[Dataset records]
★ ★ ★ ★ ★ ★ ★

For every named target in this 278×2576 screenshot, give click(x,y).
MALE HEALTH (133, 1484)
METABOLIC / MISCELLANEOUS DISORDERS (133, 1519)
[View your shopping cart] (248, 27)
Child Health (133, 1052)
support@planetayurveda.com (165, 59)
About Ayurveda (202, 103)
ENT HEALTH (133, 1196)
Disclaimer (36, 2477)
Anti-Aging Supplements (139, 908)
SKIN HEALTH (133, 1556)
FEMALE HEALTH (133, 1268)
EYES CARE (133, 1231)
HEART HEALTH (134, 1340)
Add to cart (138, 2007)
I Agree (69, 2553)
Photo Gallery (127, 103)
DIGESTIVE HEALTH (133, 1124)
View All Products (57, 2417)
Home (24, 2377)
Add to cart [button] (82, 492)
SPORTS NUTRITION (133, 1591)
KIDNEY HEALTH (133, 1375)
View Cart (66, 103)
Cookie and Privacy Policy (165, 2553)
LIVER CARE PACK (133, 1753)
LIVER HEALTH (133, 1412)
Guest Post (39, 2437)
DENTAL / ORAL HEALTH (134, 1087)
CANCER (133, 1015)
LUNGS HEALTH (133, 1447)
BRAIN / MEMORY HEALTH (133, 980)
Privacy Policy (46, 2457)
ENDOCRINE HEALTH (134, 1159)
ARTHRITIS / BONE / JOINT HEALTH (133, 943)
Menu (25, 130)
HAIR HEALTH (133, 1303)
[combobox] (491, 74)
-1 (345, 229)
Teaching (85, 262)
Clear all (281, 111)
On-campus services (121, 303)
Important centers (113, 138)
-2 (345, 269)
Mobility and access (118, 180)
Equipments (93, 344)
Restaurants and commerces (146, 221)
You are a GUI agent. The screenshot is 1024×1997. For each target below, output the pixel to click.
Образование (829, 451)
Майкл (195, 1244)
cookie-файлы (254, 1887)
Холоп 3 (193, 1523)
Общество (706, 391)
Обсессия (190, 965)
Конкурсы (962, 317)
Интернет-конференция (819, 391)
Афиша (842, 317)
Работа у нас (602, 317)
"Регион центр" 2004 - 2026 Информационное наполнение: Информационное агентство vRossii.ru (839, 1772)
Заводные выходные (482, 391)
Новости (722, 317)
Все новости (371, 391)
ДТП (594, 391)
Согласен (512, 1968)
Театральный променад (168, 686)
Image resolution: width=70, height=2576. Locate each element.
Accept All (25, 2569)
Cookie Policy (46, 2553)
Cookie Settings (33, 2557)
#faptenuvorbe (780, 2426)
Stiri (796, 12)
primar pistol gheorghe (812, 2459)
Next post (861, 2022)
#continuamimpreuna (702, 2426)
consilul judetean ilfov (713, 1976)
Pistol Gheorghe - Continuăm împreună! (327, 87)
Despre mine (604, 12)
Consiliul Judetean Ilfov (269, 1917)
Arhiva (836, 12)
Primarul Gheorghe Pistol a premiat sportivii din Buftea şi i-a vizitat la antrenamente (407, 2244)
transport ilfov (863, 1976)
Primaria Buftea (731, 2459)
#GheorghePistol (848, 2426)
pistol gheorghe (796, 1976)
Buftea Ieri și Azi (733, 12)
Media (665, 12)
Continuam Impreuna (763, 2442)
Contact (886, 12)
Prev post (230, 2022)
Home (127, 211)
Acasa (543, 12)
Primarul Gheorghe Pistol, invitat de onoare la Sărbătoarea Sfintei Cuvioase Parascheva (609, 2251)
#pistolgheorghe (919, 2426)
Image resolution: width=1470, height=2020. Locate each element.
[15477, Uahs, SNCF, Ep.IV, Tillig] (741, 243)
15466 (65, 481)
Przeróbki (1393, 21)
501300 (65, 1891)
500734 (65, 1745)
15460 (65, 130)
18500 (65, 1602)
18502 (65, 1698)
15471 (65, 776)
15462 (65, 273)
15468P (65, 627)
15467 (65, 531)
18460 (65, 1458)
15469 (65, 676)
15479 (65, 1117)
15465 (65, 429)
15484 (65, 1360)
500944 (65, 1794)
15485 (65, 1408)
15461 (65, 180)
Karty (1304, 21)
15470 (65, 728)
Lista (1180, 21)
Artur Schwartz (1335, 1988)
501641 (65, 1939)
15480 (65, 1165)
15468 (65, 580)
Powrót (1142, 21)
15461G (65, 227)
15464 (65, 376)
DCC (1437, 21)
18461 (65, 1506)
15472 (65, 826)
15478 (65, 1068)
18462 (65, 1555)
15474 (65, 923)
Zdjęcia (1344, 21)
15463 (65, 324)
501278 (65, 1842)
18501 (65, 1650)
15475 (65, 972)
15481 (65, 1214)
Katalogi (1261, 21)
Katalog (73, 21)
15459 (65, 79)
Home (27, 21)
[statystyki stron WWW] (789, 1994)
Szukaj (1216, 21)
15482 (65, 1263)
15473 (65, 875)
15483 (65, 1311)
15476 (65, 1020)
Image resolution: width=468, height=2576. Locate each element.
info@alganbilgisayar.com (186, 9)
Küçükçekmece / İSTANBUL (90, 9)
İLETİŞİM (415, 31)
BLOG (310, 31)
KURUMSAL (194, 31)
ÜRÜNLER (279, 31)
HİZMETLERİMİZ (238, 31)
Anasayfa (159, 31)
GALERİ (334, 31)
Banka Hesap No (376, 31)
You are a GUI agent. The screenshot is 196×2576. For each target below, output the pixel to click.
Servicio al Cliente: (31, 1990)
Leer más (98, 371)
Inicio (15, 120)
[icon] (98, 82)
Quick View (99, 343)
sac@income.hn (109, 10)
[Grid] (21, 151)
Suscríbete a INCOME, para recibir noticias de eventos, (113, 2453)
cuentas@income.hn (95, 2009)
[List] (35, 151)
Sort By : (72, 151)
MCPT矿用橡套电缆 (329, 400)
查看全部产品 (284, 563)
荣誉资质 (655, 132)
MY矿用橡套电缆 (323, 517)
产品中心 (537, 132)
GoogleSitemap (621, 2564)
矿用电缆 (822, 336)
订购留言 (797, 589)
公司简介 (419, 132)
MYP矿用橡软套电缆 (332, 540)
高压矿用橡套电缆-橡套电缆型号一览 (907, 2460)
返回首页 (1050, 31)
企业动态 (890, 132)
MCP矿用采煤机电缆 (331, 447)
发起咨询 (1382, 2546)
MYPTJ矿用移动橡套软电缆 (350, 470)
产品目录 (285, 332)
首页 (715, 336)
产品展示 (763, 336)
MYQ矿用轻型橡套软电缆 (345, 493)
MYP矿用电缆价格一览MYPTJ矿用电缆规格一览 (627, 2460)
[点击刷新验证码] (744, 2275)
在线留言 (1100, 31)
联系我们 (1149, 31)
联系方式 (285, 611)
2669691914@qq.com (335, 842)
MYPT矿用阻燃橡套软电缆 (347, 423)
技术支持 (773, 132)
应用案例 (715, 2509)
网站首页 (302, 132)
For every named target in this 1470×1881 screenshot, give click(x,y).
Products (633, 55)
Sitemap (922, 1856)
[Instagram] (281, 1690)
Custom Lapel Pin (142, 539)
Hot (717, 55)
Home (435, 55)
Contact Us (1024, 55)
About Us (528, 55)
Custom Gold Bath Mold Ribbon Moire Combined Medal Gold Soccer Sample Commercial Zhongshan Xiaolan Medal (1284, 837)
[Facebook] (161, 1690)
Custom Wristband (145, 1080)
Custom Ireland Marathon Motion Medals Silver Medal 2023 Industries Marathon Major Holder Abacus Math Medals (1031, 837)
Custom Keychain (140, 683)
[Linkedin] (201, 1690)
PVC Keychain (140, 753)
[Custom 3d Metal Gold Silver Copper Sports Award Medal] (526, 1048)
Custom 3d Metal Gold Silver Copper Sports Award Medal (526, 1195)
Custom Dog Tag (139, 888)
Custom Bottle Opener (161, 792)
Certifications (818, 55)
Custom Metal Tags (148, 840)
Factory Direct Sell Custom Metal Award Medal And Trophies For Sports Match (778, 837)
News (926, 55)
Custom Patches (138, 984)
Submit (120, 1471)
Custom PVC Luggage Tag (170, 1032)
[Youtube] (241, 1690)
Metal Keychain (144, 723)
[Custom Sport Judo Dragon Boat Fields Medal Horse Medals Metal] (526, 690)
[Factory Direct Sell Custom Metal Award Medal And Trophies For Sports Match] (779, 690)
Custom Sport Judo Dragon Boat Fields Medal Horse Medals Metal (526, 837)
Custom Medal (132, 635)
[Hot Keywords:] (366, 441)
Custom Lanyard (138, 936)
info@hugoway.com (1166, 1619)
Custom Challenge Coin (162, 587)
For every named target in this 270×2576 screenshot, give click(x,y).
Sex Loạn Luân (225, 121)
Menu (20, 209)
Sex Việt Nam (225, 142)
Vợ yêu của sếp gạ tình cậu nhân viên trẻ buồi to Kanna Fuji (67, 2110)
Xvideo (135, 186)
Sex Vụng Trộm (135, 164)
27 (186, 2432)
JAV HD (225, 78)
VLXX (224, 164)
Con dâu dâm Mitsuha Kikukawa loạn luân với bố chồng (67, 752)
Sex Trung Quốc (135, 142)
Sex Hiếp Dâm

★ ★ ★ ★ ★ ★ ★

Take every line from the records that holds "info" and copy it down.

info@alganbilgisayar.com (186, 9)
info@hugoway.com (1166, 1619)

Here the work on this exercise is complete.